DayZ Standalone Early Access Review DayZ Early Access Review

There are lots of different little channels that feed into DayZ’s remarkable success since it debuted on Steam Early Access at the end of last year. But one of them is this detailed way in which players can interact with their environment and the other players they encounter in post-apocalypse Chernarus. It’s this granularity of experience which Bohemia have been chasing since the Standalone release.

To understand the importance of this, it’s necessary to grasp the basis of what DayZ is, and the developer’s intent behind it. For all its layers of complexity, your ultimate goal when playing DayZ is the most basic possible. Stay alive. Do not die. See that bucket? Avoid kicking it. This is done by seeing to your needs, avoiding the zombies scattered around the environment like organic litter, and performing the delicate and potentially deadly social dance with fellow survivors you’ll inevitably encounter during your travels.
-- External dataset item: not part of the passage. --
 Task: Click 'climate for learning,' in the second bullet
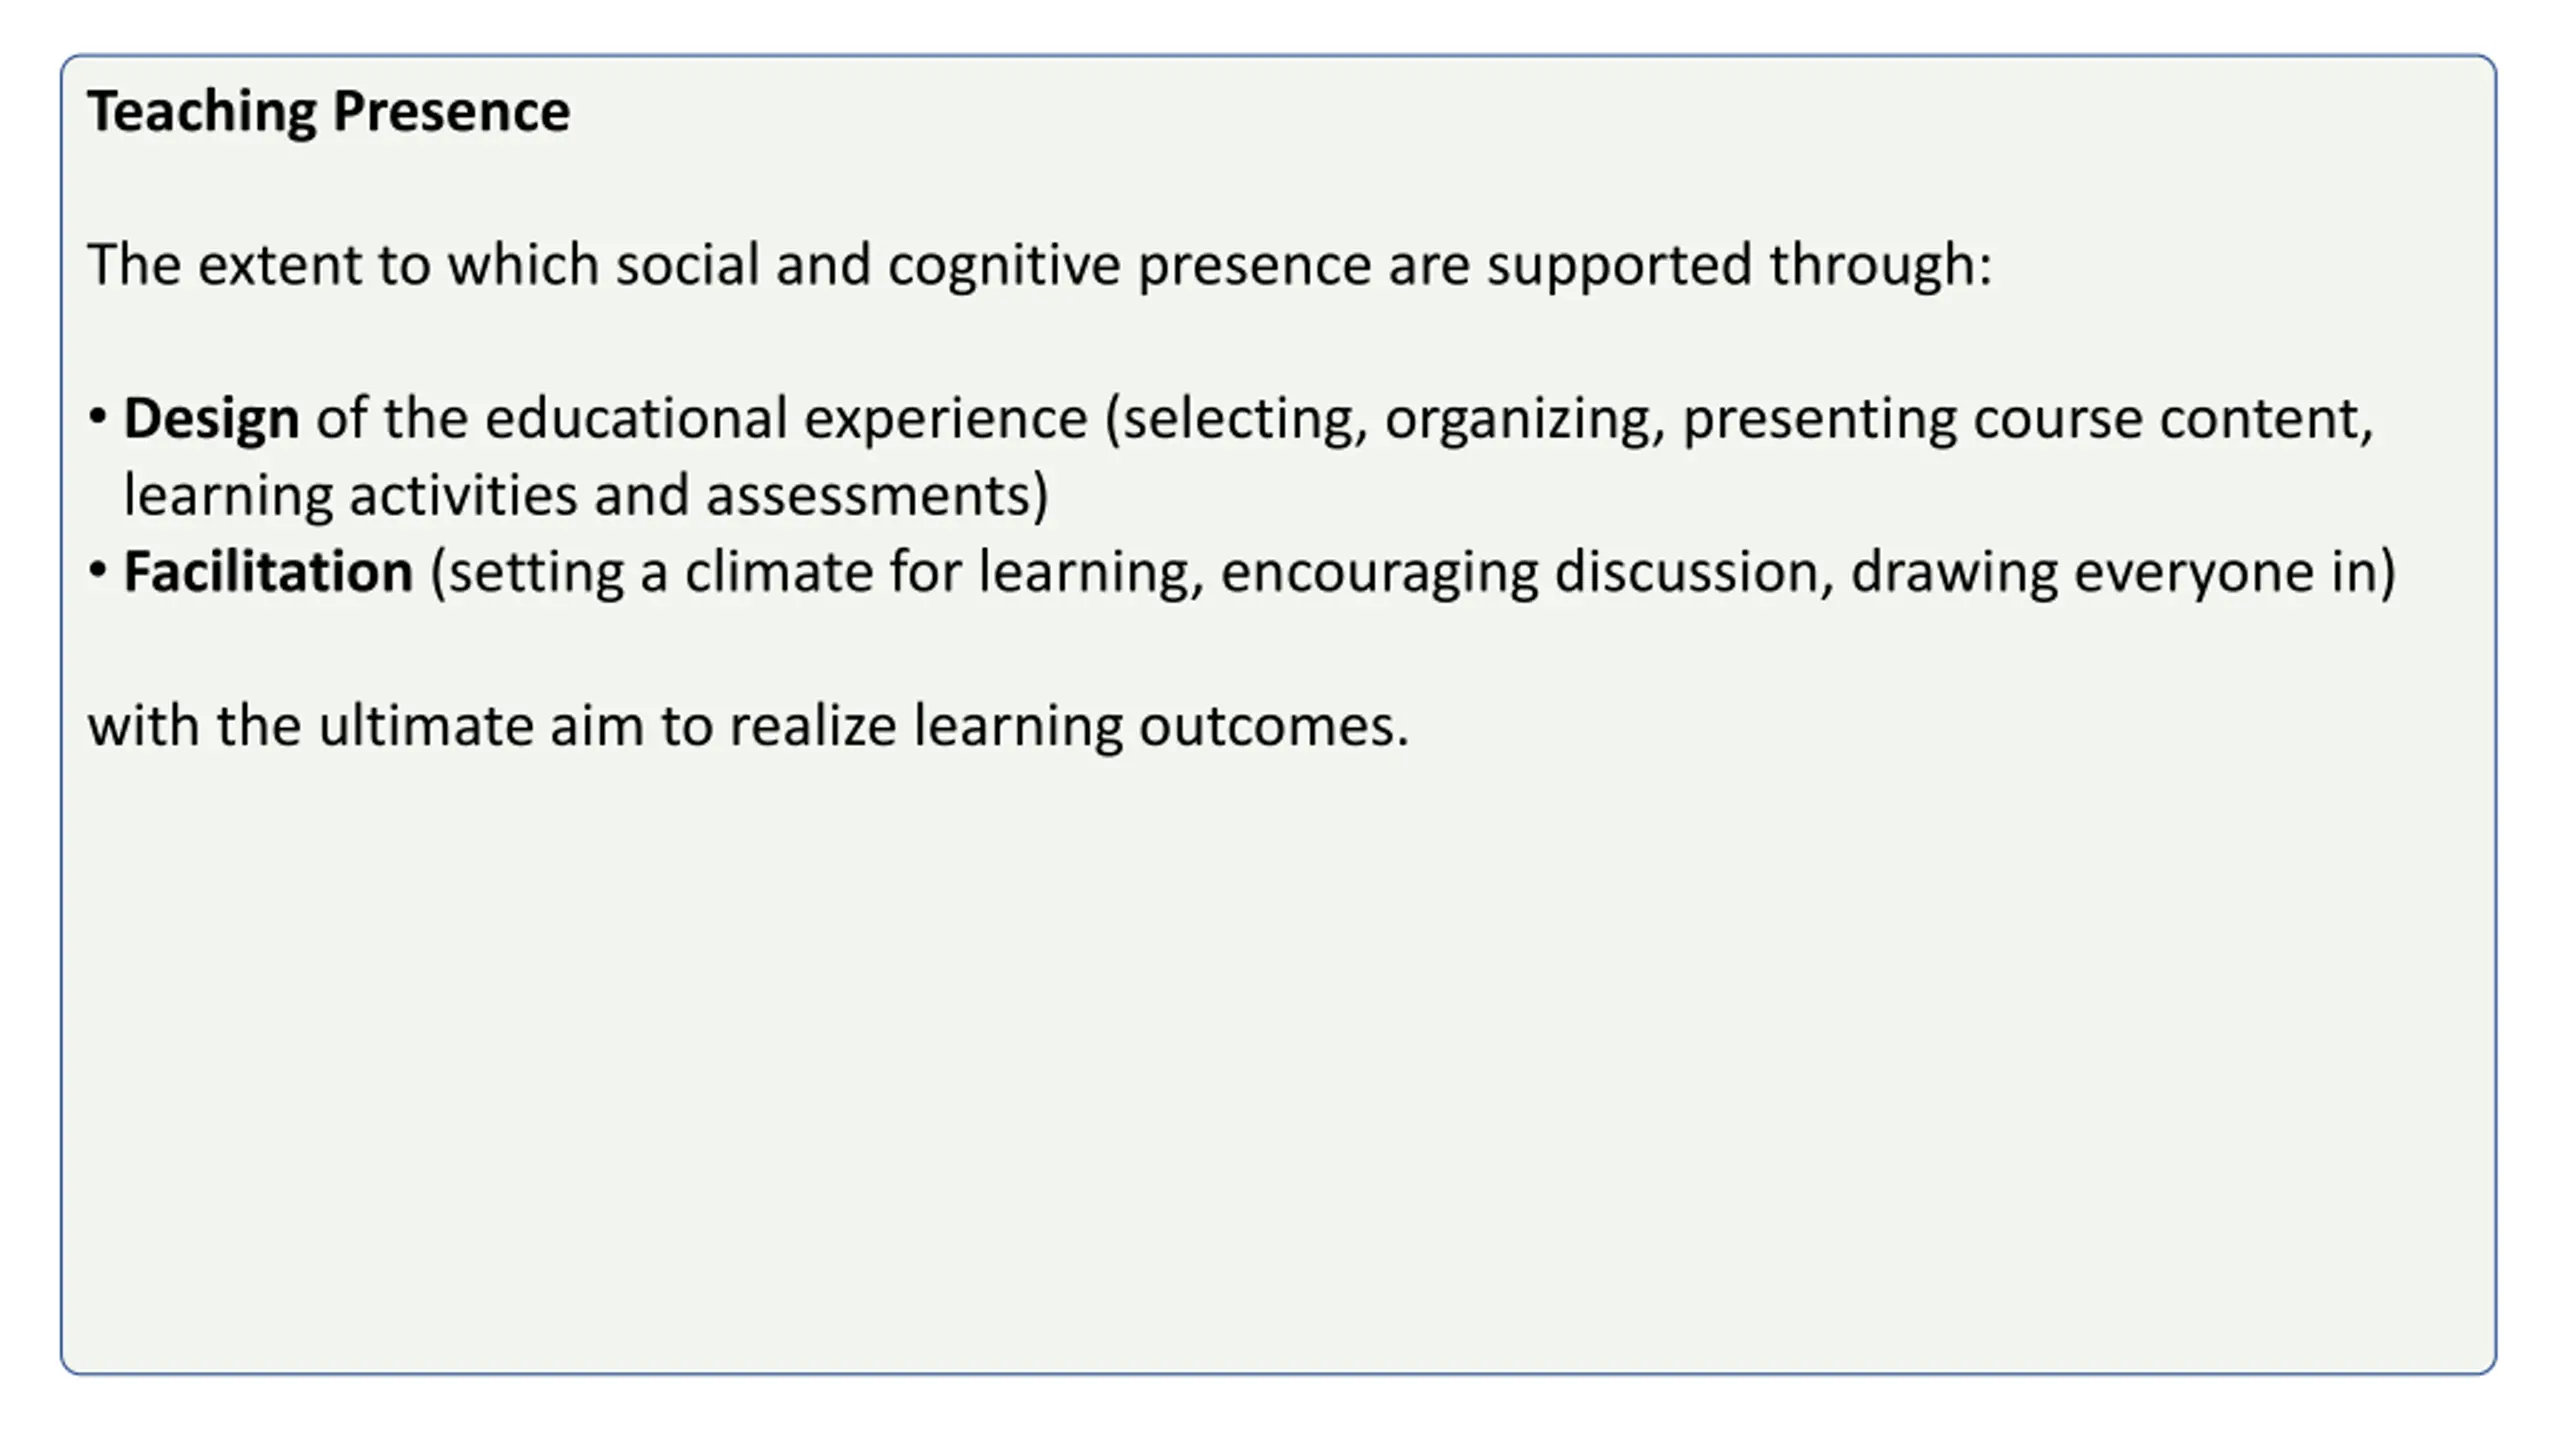pos(944,572)
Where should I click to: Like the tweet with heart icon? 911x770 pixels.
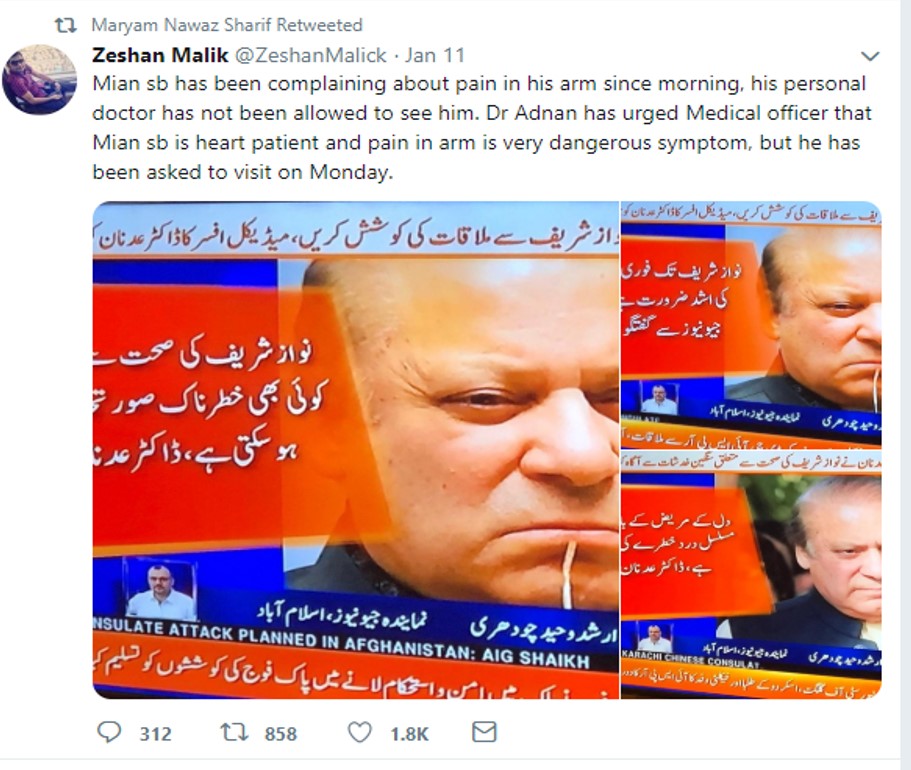360,732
Your objective may be simple, but achieving it is anything but. Resources are scarce, and you require lots of food and water just to keep your body functional. The first hour or so of a DayZ life are a half-terrifying, half-gleeful rush as you frantically scour the nearest village for supplies, interspersed with moments of bravely running away from the prowling zombies.

DayZ Standalone Early Access Review DayZ Early Access Review

If you’re very lucky you might find enough food and water to keep you healthy. More typically you’ll either bleed to death after being attacked by your first zombie, or find nothing but rotten food, eat that in desperation, become sick, and spend the next half hour hopelessly searching for the right medication before ultimately collapsing. This is of course an entirely hypothetical scenario and definitely not what happened to me in my first and second lives.
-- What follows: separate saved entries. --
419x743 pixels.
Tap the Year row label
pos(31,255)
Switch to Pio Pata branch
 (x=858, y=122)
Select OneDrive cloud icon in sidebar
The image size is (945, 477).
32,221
Learning how to cope in this extremely harsh environment is a big factor in what makes DayZ so compelling. So is learning how to navigate it. Modern games are obsessed with keeping the player oriented, ensuring they always know where they are and where they are going, and there’s something about the challenge of being lost in a wilderness that is paradoxically liberating. The moment you first find a map in an abandoned car or inside a petrol station is breathlessly exciting. Then comes the puzzle of figuring out where you are on it, googling the Russian alphabet so you can translate the town signs written in Cyrillic to match them with the map names scribed in English.
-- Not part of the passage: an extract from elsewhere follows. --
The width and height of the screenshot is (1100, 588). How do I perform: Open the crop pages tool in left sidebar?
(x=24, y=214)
DayZ Standalone Early Access Review DayZ Early Access Review

It helps that Chernarus is an incredible foundation for a game like this. Its sweeping vistas, highly realistic terrain, foreboding climate and dilapidated Baltic settlements all contribute to the sense that this is a world where nature has wrested control back from humanity, but also as a place where hope still lingers. Trekking through one of DayZ’s many forests, watching the sunlight shaft through the canopy, listening to your plodding footfall and the twittering birds in the trees is an oddly relaxing experience, providing relief between frantic zombie combat and tense encounters with other survivors.